In recent months we have been exploring ways of extending the working life of systems whilst requiring minimal outlay from our clients. Fortunately there appears to be a solution applicable to some types of legacy systems; Solid State Disks (SSDs).

Few business lines have the luxury of utilising the latest and greatest cache-based technology solutions, which leverage the availability of cheap memory and modern message-based architectures. Most, in the budget constrained real world, will be reliant on work-horse solutions whose architectures date back 10 years or more. Back then memory was expensive and disk relatively cheap. These solutions, be they bespoke or off the shelf, have designs that are heavily reliant on file processing or have been evolved from flat file storage solutions.

Given current market conditions, these systems are frequently required to perform beyond their original operational parameters and to cope with increasing volumes generated by lower and lower margins. Without the budget to perform radical solution replacement, re-architecting or refactoring, CTOs are left with little option but to invest in “tweaking” in the hope of achieving meaningful improvement. This tweaking often increases the operational risk profile of the solution as; the skills required in order to perform such operations are usually rare and not often found on clients’ permanent headcount; vendor support is challenged as the gap between the standard vendor and custom implementations increases; the potential for service interruption is heightened due to fragility.

As an alternative we have seen some forward thinking organisations investing in SSDs, whose prices are returning to their low-point after flood related increases and trending downward.  These SSDs give these ageing systems a shot in the arm. Unsexy though it may be, much processing is still batch based and involves many read-intensive processes to ingest end-of day positions, transactions and the like. SSDs are well suited to transitional storage of data in the ingest and output phases. The adoption of SSDs is at a tier in the stack that is isolated from the solution code involving zero-code change. Zero-code change improvements are obviously appealing. They are less risky, can be easily tested and benchmarked, and can be predictably estimated and budgeted for.
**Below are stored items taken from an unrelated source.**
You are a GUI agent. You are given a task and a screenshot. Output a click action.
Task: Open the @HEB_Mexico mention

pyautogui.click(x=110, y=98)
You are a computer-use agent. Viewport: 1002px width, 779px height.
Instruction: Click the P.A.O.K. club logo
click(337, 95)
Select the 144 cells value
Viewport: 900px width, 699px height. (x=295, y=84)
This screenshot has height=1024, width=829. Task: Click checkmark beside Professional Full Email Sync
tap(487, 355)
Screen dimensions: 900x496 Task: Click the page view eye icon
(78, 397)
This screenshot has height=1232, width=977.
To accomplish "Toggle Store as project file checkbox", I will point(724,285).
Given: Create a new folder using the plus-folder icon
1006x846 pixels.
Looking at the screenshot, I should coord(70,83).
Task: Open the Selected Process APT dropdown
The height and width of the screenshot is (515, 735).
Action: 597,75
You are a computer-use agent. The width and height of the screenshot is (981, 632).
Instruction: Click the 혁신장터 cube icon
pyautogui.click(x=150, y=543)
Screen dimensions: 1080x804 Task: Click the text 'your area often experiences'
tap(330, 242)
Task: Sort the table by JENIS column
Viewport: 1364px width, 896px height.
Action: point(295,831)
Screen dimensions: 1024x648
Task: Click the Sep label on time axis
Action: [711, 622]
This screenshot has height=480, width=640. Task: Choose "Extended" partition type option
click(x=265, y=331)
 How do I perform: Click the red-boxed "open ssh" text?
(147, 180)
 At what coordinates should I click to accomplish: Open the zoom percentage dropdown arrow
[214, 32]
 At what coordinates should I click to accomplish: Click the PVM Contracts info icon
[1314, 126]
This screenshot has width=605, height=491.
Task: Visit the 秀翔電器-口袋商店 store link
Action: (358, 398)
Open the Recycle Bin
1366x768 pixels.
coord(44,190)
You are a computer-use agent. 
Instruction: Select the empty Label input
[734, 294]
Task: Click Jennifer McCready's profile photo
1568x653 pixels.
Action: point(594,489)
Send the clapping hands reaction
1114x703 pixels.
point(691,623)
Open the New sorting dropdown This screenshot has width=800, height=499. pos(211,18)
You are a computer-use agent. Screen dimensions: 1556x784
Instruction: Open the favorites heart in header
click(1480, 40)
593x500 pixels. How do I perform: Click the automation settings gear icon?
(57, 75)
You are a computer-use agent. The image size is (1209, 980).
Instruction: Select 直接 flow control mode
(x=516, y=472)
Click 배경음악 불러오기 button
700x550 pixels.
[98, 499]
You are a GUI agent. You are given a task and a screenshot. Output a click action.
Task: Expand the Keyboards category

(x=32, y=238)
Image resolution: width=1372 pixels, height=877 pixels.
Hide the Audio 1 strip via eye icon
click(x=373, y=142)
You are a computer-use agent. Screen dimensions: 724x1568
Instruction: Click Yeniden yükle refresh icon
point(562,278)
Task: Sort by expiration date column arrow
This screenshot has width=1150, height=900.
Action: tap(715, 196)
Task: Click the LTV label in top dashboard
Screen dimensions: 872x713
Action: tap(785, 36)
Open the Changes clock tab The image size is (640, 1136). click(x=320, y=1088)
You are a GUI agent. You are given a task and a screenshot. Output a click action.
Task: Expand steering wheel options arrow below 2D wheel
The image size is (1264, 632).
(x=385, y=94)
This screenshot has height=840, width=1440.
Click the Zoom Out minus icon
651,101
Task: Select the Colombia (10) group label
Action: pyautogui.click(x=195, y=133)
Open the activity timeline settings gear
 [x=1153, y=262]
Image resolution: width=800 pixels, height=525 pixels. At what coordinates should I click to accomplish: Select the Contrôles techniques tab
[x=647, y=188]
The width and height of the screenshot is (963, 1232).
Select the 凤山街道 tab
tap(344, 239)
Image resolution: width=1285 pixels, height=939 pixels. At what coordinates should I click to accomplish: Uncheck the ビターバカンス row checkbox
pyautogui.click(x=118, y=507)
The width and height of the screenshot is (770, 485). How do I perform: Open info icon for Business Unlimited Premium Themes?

The benefits? There are currently too few consistent data points to make a scientific analysis, each organisation’s existing implementation being custom, but we have seen order of magnitude improvements in un-tuned implementations.

So, CTOs, maybe there is space in your budget to try a proof of concept for your ageing systems? This could be your chance to give them a low-risk performance boost and demonstrate an ‘easy win’ to your increasingly demanding customers.